Wang C Y, Wang N, Wang S
Division of Public Health Sciences, Fred Hutchinson Cancer Research Center, Seattle, Washington 98109-1024, USA.
Biometrics. 2000 Jun;56(2):487-95. doi: 10.1111/j.0006-341x.2000.00487.x.
We consider regression analysis when covariate variables are the underlying regression coefficients of another linear mixed model. A naive approach is to use each subject's repeated measurements, which are assumed to follow a linear mixed model, and obtain subject-specific estimated coefficients to replace the covariate variables. However, directly replacing the unobserved covariates in the primary regression by these estimated coefficients may result in a significantly biased estimator. The aforementioned problem can be evaluated as a generalization of the classical additive error model where repeated measures are considered as replicates. To correct for these biases, we investigate a pseudo-expected estimating equation (EEE) estimator, a regression calibration (RC) estimator, and a refined version of the RC estimator. For linear regression, the first two estimators are identical under certain conditions. However, when the primary regression model is a nonlinear model, the RC estimator is usually biased. We thus consider a refined regression calibration estimator whose performance is close to that of the pseudo-EEE estimator but does not require numerical integration. The RC estimator is also extended to the proportional hazards regression model. In addition to the distribution theory, we evaluate the methods through simulation studies. The methods are applied to analyze a real dataset from a child growth study.

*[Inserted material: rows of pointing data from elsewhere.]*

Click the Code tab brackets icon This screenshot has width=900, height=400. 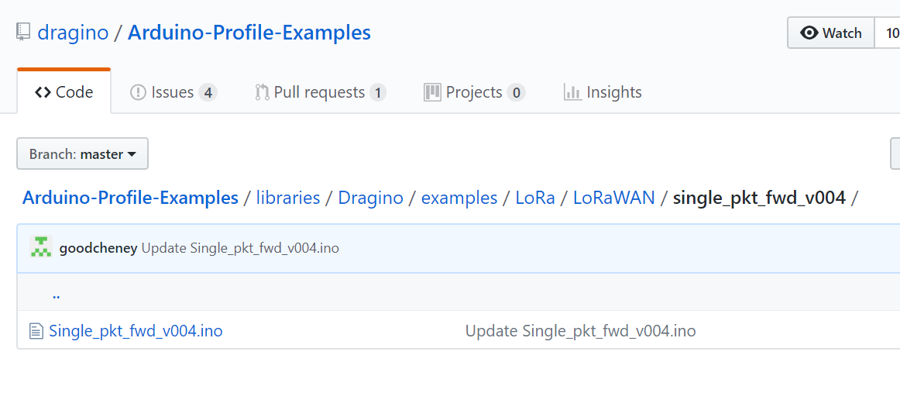[x=43, y=92]
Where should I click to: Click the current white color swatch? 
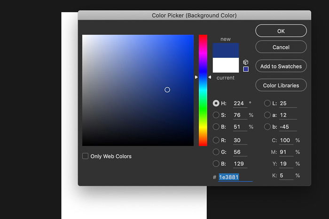(226, 65)
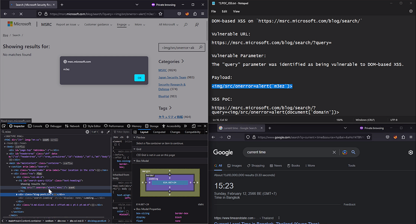Select the element picker in Inspector toolbar
Screen dimensions: 416x224
(3, 126)
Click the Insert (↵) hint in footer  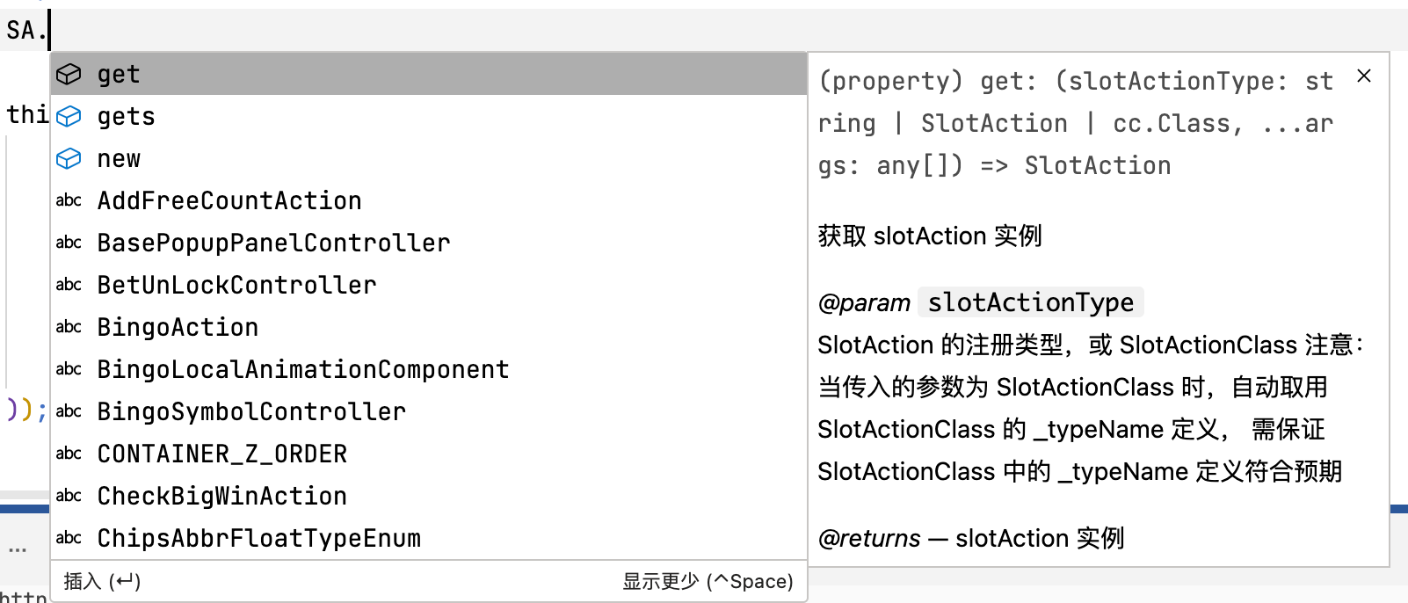tap(102, 581)
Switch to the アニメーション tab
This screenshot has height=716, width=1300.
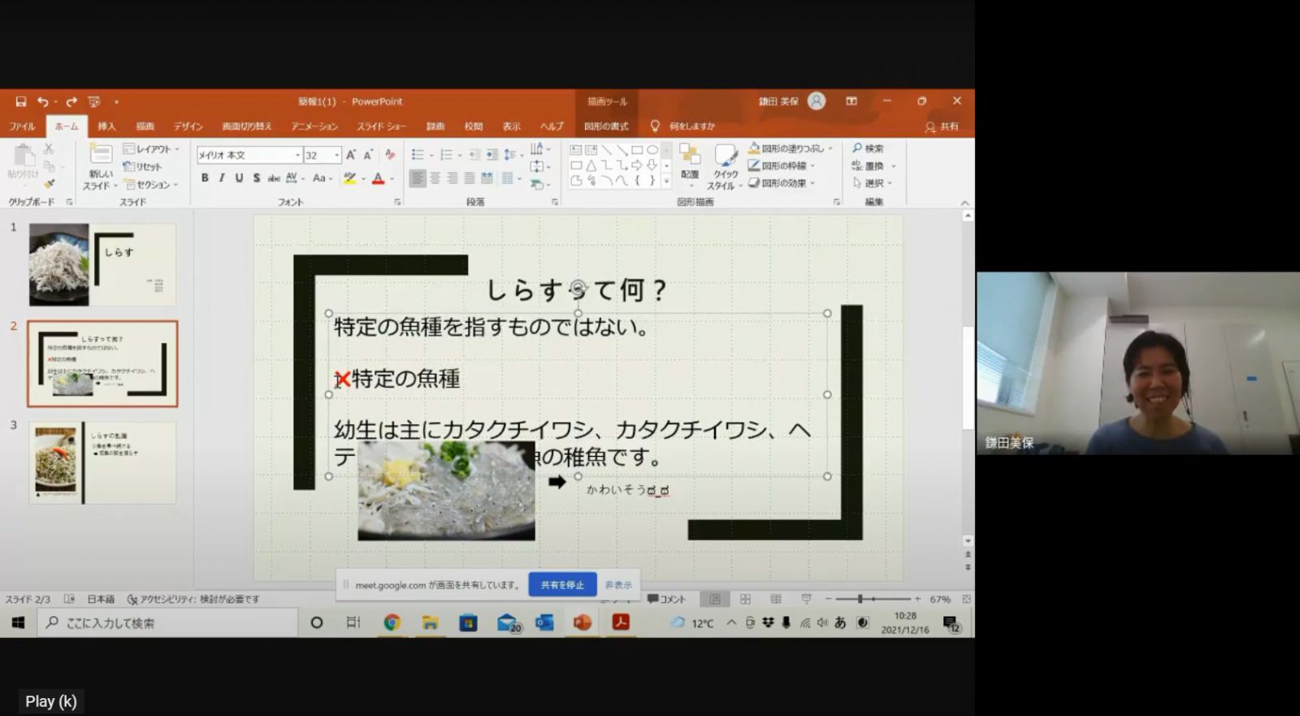pyautogui.click(x=314, y=127)
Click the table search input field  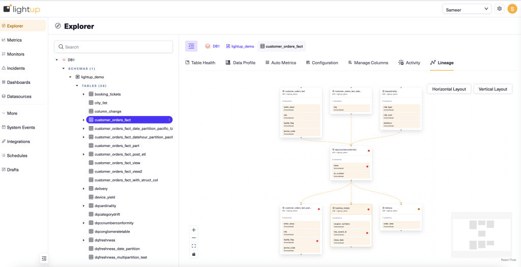(x=113, y=47)
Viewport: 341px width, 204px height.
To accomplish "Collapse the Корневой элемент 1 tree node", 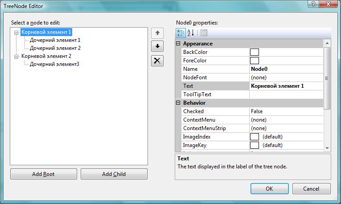I will 17,32.
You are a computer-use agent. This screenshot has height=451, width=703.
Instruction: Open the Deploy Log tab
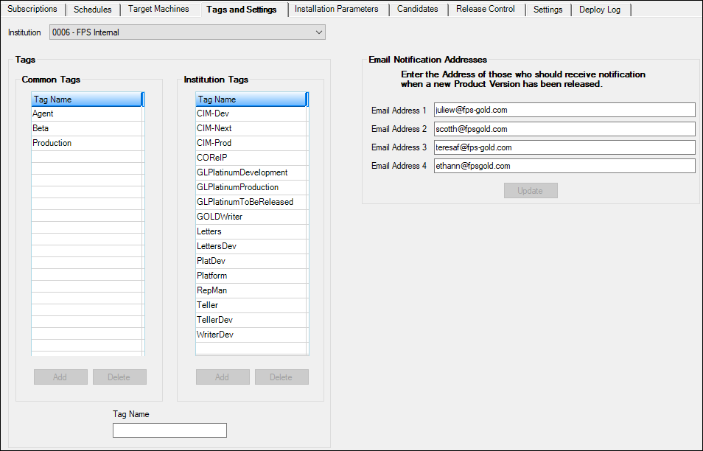pyautogui.click(x=600, y=10)
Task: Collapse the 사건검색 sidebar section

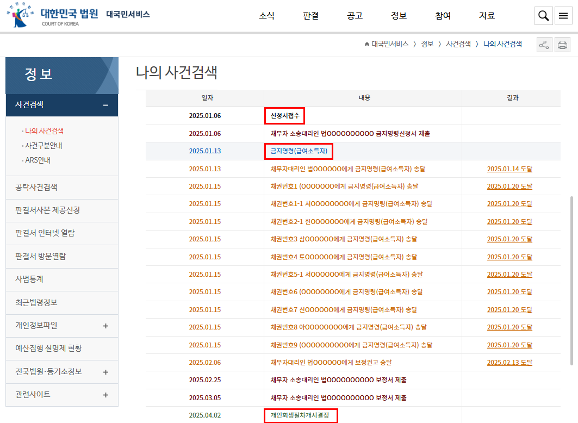Action: tap(105, 105)
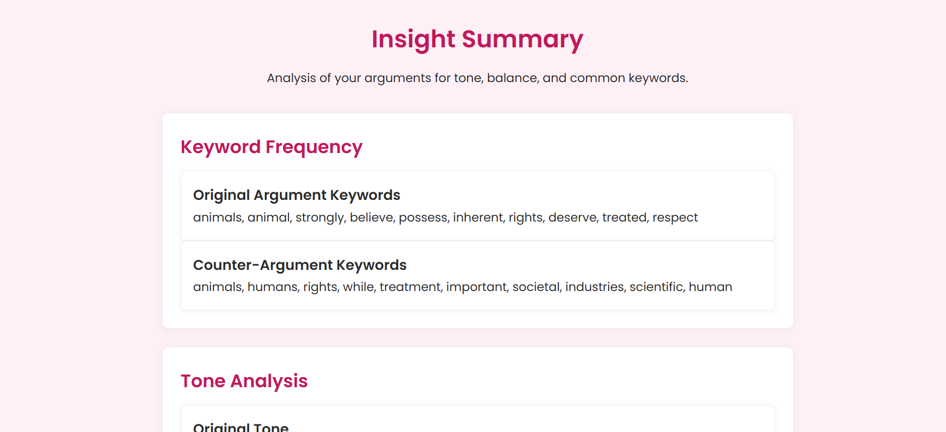946x432 pixels.
Task: Click the keyword 'possess' in original list
Action: (x=423, y=218)
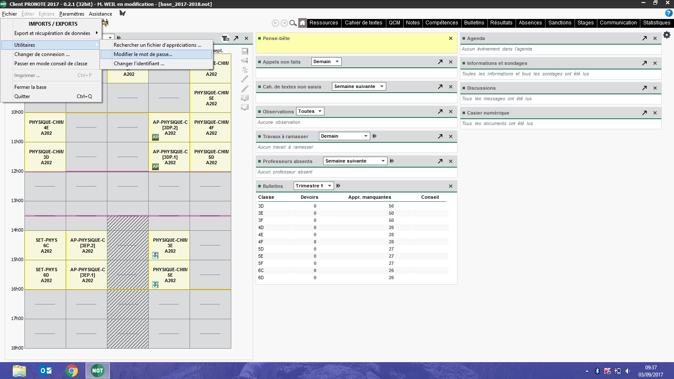Screen dimensions: 674x379
Task: Expand the Agenda widget with arrow icon
Action: pyautogui.click(x=645, y=38)
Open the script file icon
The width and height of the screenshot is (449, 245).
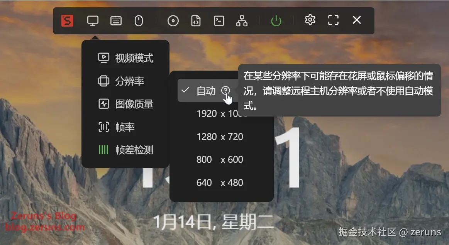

当协变量是另一个线性混合模型的潜在回归系数时,我们考虑进行回归分析。一种简单的方法是使用每个受试者的重复测量值(假定这些测量值服从线性混合模型),并获得特定于受试者的估计系数来替代协变量。然而,直接用这些估计系数替代主回归中未观察到的协变量可能会导致估计量出现显著偏差。上述问题可作为经典加性误差模型的一种推广来评估,其中重复测量被视为重复样本。为了校正这些偏差,我们研究了一种伪期望估计方程(EEE)估计量、一种回归校准(RC)估计量以及RC估计量的一个改进版本。对于线性回归,在前述某些条件下,前两种估计量是相同的。然而,当主回归模型是非线性模型时,RC估计量通常会有偏差。因此,我们考虑一种改进的回归校准估计量,其性能接近于伪EEE估计量,但不需要数值积分。RC估计量也被扩展到比例风险回归模型。除了分布理论,我们还通过模拟研究来评估这些方法。这些方法被应用于分析一项儿童生长研究中的真实数据集。